You now should have some basic Dell utilities installed that will let you access the System Management Interface. You need to load some drivers if they haven't already been loaded. The drivers are provided as part of the kernel RPMS. The Dell OMSA start up scripts will load these drivers on the next boot or you can add them to your modules.

modprobe dcdbas
modprobe dell_rbu

You should now be able to use the basic utilities to get information from your system such as the Dell Service Tag and the level of firmware. On a number of Dell systems you also now have the ability to update the system firmware while running under Mandriva Linux.

# rpm -qil libsmbios-bin
Name        : libsmbios-bin                Relocations: (not relocatable)
Version     : 0.13.2                            Vendor: Mandriva
Release     : 1mdv2007.1                    Build Date: Thu 08 Mar 2007 05:50:03 AM EST
Install Date: Tue 19 Jun 2007 03:41:29 PM EDT      Build Host: n1.mandriva.com
Group       : System/Configuration/Hardware   Source RPM: libsmbios-0.13.2-1mdv2007.1.src.rpm
Size        : 127090                           License: GPL/Open Software License
Signature   : DSA/SHA1, Wed 28 Mar 2007 04:11:45 PM EDT, Key ID e7898ae070771ff3
Packager    : Frederic Crozat <fcrozat@mandriva.com>
URL         : http://linux.dell.com/libsmbios/main
Summary     : The "supported" sample binaries that use libsmbios
Description :
Libsmbios is a library and utilities that can be used by client programs
to get information from standard BIOS tables, such as the SMBIOS table.
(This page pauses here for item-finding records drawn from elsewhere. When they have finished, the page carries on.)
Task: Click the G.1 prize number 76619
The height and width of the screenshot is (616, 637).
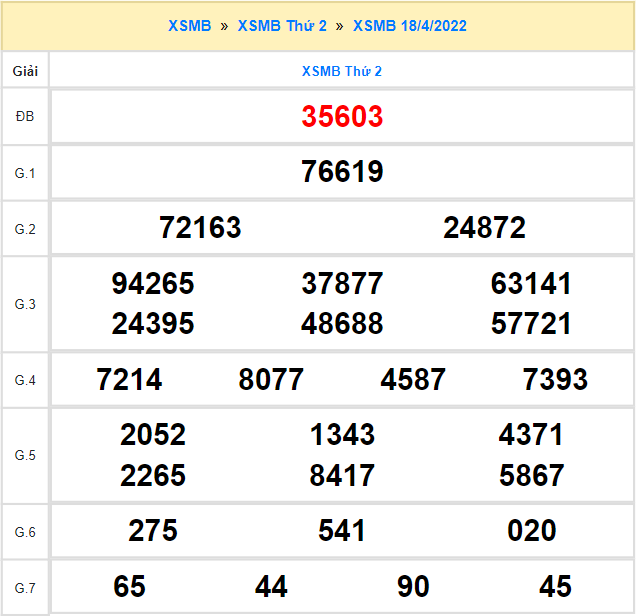Action: click(342, 172)
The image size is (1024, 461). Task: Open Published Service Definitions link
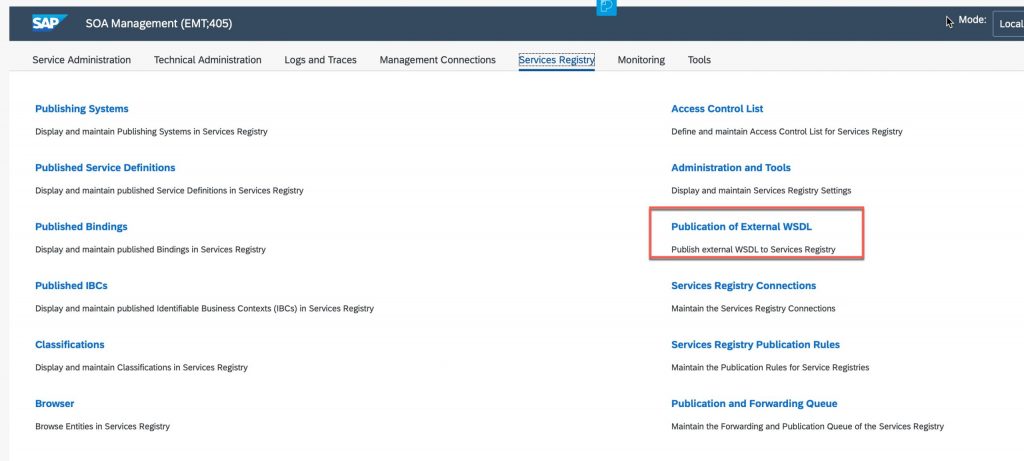(x=105, y=168)
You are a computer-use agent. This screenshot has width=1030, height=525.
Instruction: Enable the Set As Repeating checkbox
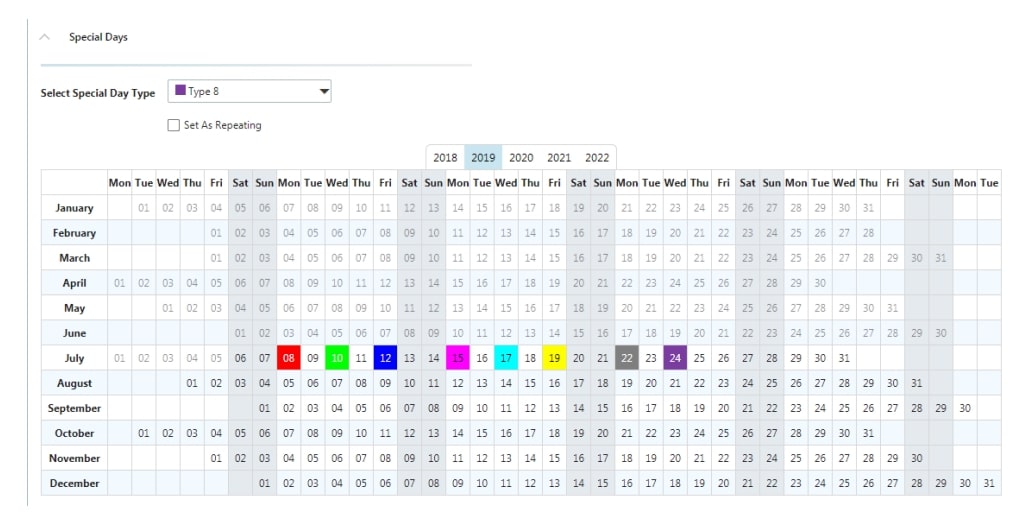pyautogui.click(x=173, y=125)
This package contains some sample binaries that use libsmbios.
/usr/bin/assetTag
/usr/bin/dellBiosUpdate
/usr/bin/dellLcdBrightness
/usr/bin/getSystemId
/usr/bin/propertyTag
/usr/bin/serviceTag
/usr/bin/tokenCtl
/usr/bin/verifySmiPassword
/usr/bin/wakeupCtl


# getSystemId
Libsmbios:    0.13.2
System ID:    0x0135
Service Tag:  8Q4YXXX
Express Service Code: 18994NNNNNN
Product Name: PowerEdge 1600SC
BIOS Version: A12
Vendor:       Dell Computer Corporation
Is Dell:      1


Install the C++ standard library version 5

Dell OMSA is linked against an older library than the default version 6 that ships with Mandriva.

# urpmi libstdc++5

# rpm -qil libstdc++5
Name        : libstdc++5                   Relocations: (not relocatable)
Version     : 3.3.6                             Vendor: Mandriva
Release     : 3mdk                          Build Date: Wed 19 Oct 2005 11:40:11 AM EDT
Install Date: Sat 17 Nov 2007 07:15:04 PM EST      Build Host: n2.mandriva.com
Group       : System/Libraries              Source RPM: gcc3.3-3.3.6-3mdk.src.rpm
Size        : 765624                           License: GPL
Signature   : DSA/SHA1, Wed 28 Mar 2007 04:12:03 PM EDT, Key ID e7898ae070771ff3
Packager    : Mandriva Linux Team <http://www.mandrivaexpert.com/>
URL         : http://gcc.gnu.org/
Summary     : GNU C++ library
Description :
This package contains the GCC Standard C++ Library v3, an ongoing
project to implement the ISO/IEC 14882:1998 Standard C++ library.
/usr/lib/libstdc++.so.5
/usr/lib/libstdc++.so.5.0.7


Install the Dell OMSA RPMS

The install scripts provided by Dell won't work under Mandriva so you need to install the RPMS by hand. Download the OMSA 5.2.x CD from Dell and mount it. Install the srvadmin packages that are in srvadmin/linux/RPMS/RHEL5. Not all of the packages are required. Some packages are for optional hardware like the Dell Remote Access Controllers (three different versions) and Dell Storage. For my systems I just installed the packages I needed. I tested that I could install all of the packages for completeness even though I didn't have those pieces of hardware. This was the minimal set of packages I needed for monitoring and also to run the dell web service.


mount /media/cdrom
cd /media/cdrom/srvadmin/linux/RPMS/RHEL5
urpmi libstdc++5
urpmi libsmbios-bin
rpm -Uvh instsvc-drivers-5.2.0-460.i386.rpm
rpm -Uvh srvadmin-omilcore-5.2.0-460.i386.rpm
rpm -Uvh srvadmin-omauth-5.2.0-460.rhel5.i386.rpm
rpm -Uvh srvadmin-deng-5.2.0-460.i386.rpm
rpm -Uvh srvadmin-omacore-5.2.0-460.i386.rpm
rpm -Uvh srvadmin-ipmi-5.2.0-460.rhel5.i386.rpm
rpm -Uvh srvadmin-hapi-5.2.0-460.i386.rpm
rpm -Uvh srvadmin-isvc-5.2.0-460.i386.rpm
rpm -Uvh srvadmin-omhip-5.2.0-460.i386.rpm
rpm -Uvh srvadmin-racvnc-5.2.0-460.i386.rpm
rpm -Uvh srvadmin-jre-5.2.0-460.i386.rpm
rpm -Uvh srvadmin-iws-5.2.0-460.i386.rpm


Start the Dell Processes and Test

Now your should be able to start the dell processes and test them.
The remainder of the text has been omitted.